Happy Friday! We were looking over the three recent additions to CISA KEV, and we observed that the team had already produced coverage for both initial access vulnerabilities (CVE-2025-24016 in early March and CVE-2025-32433 in mid-April). Once again, the team was ahead of the curve with actionable intelligence. Here are the release notes for the team's work released this week:
This vulnerability, affecting Invision Community, has been reported as exploited in the wild by Shadow Server since June 6. The vulnerability also has a few public exploits, including a Nuclei template and a Metasploit module. The team expects to see continued activity around this vulnerability, especially since there are internet-facing targets.

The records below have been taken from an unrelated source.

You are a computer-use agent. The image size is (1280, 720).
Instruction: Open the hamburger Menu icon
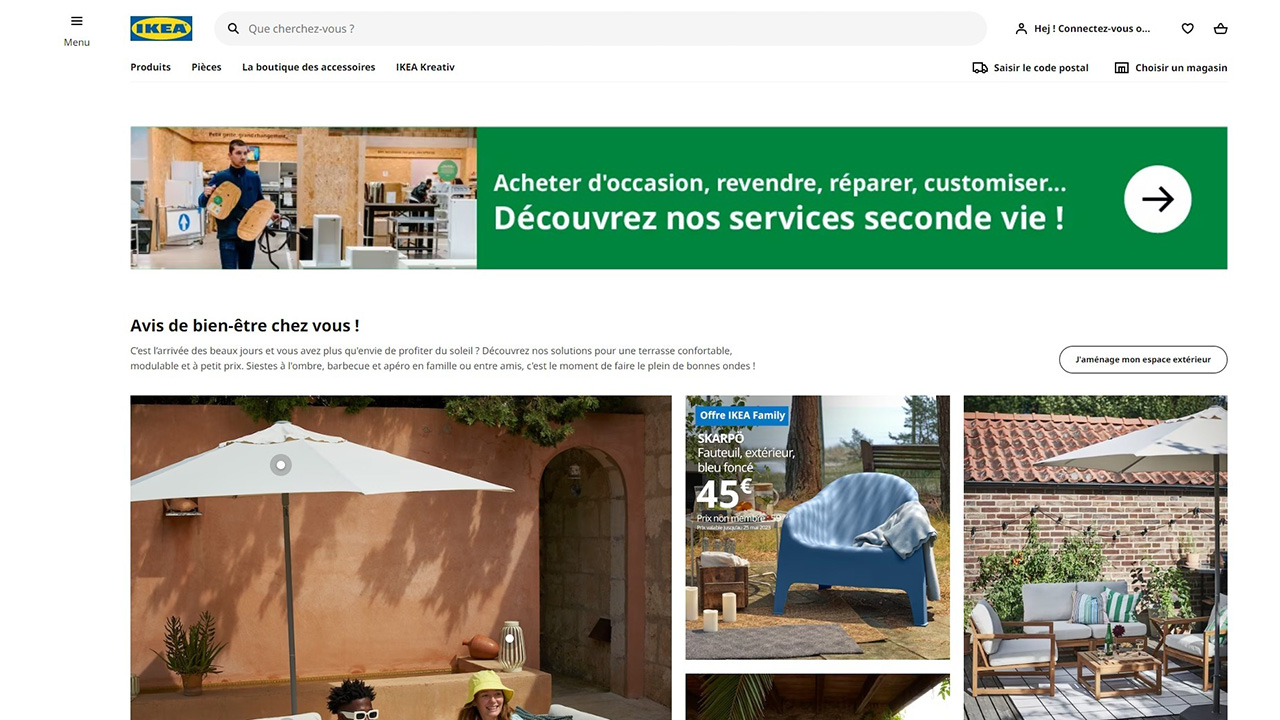77,21
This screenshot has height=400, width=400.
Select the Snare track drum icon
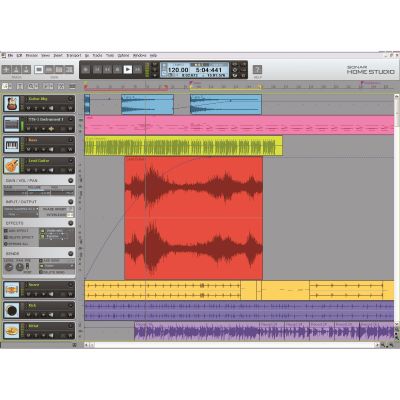(x=12, y=289)
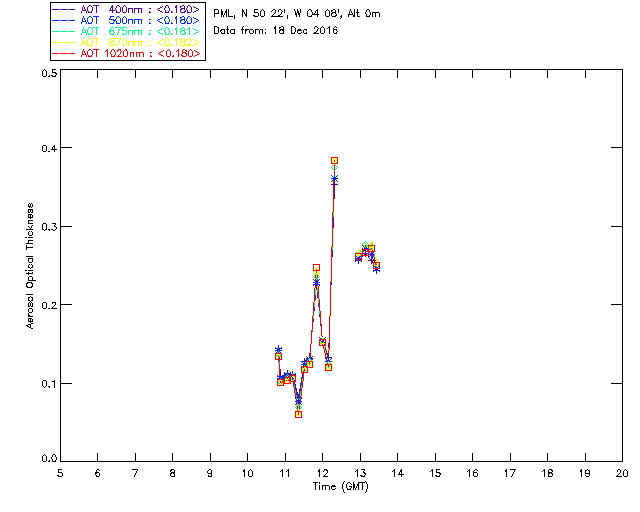Click the AOT 400nm legend entry
The image size is (640, 512).
tap(127, 9)
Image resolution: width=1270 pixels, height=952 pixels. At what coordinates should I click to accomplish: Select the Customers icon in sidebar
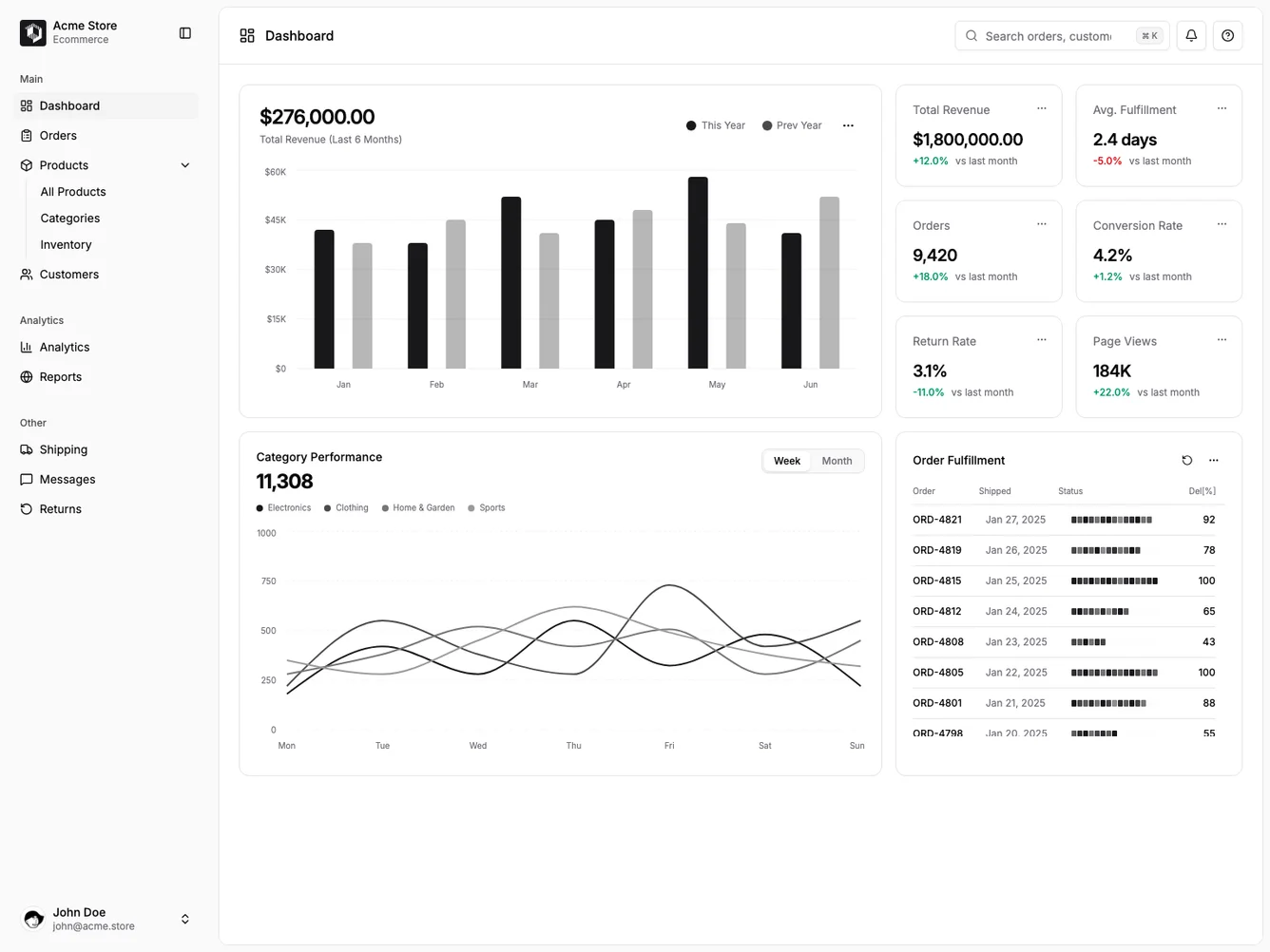tap(27, 275)
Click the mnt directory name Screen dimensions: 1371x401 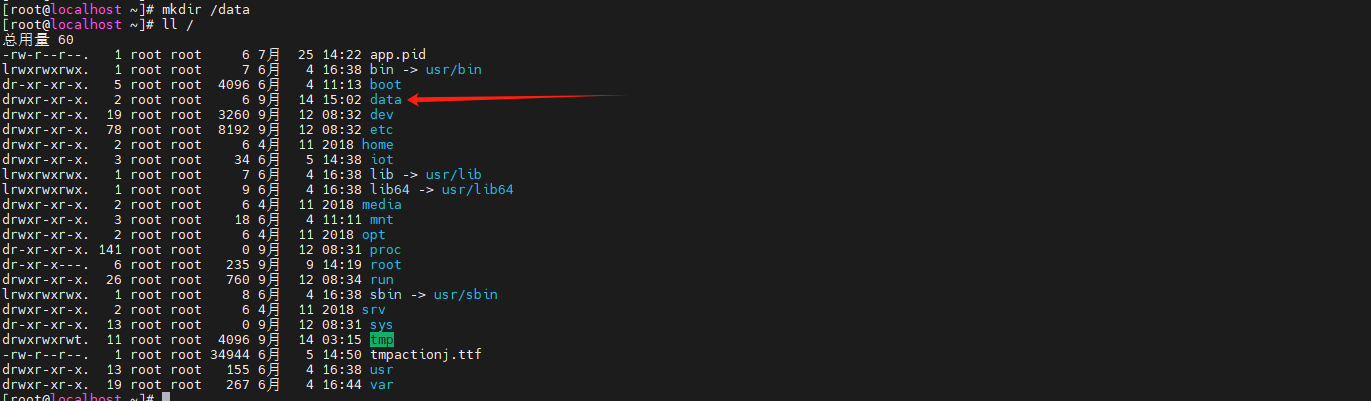click(381, 220)
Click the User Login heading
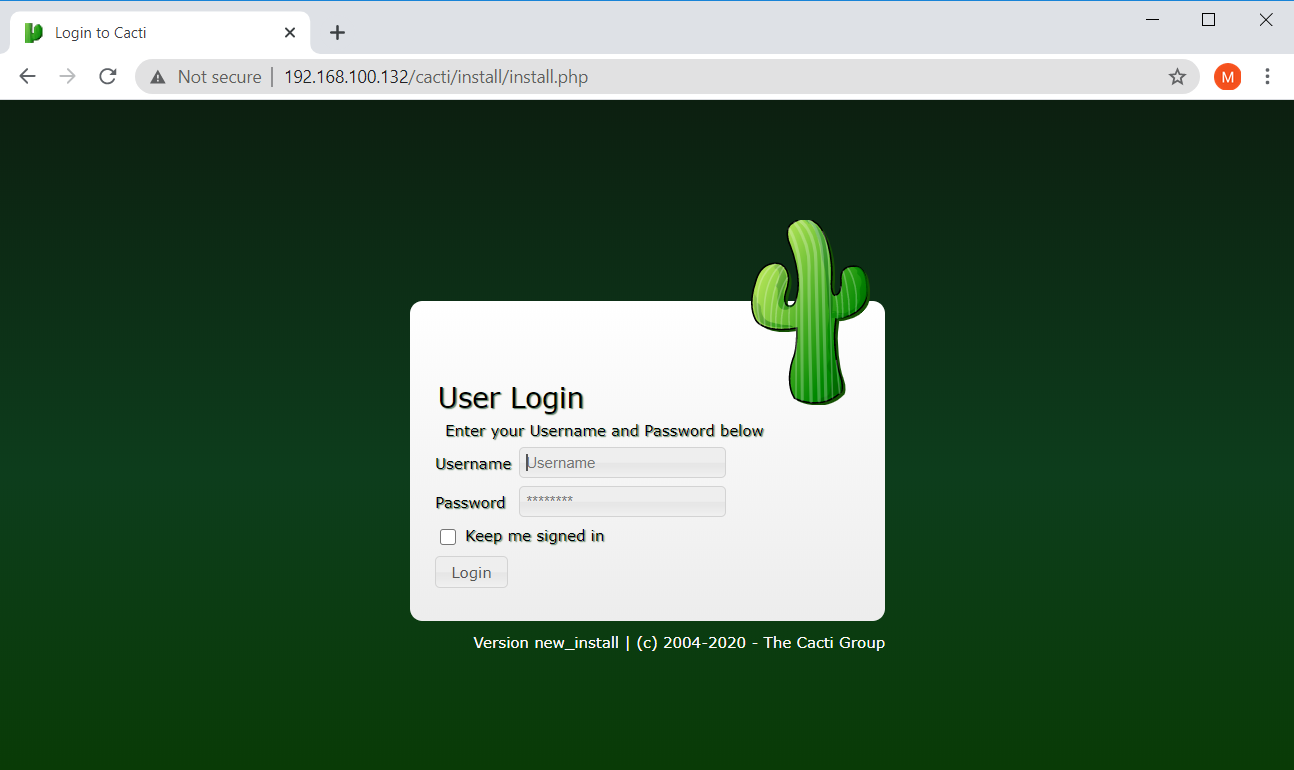The image size is (1294, 770). click(511, 397)
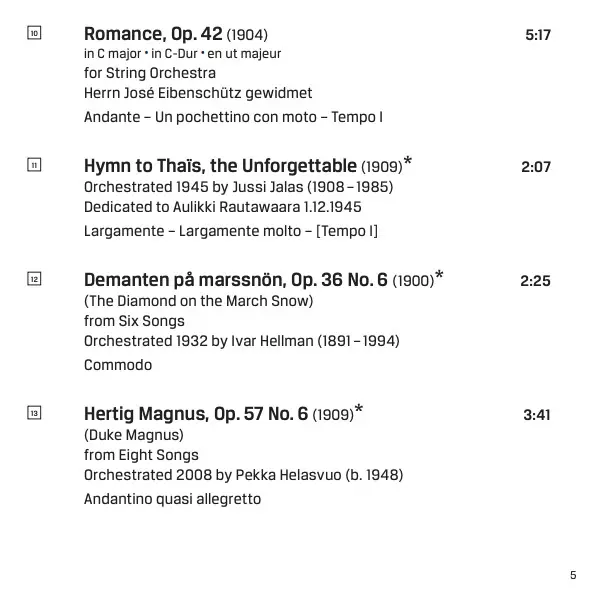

The team developed an exploit that injects an inline PHP reverse shell which detects the target OS and supports a TLS connect-back. Also included in this release are network signatures, PCAPs, and search engine queries for Invision's internet exposure.
The team developed coverage for CVE-2025-32813, a vulnerability affecting the network management software Infoblox NetMRI. This software represents a critical target and, generally speaking, shouldn't be internet-facing. The team has found a number online, however. This vulnerability was disclosed by Rhino Security Labs, and while it currently has a relatively low EPSS score (0.00148), we believe it can be quite valuable in an internal or external attack scenario.
The team developed exploits, PCAPs, network detection rules, and search engine queries for this vulnerability.
This vulnerability, affecting vBulletin, has been regularly seen by Shadow Server and GreyNoise. Affected versions are susceptible to a deserialization vulnerability that allows attackers to execute arbitrary system commands with the privileges of the web service.
The provided exploit includes an optional -command
flag to execute a given command and return its output. If omitted, the exploit instead attempts to serve and execute a provided executable on the target host. Please see the README for more information about exploit functionality. The team also developed search engine queries (naturally, there are a bunch of these online), PCAPs, and network signatures.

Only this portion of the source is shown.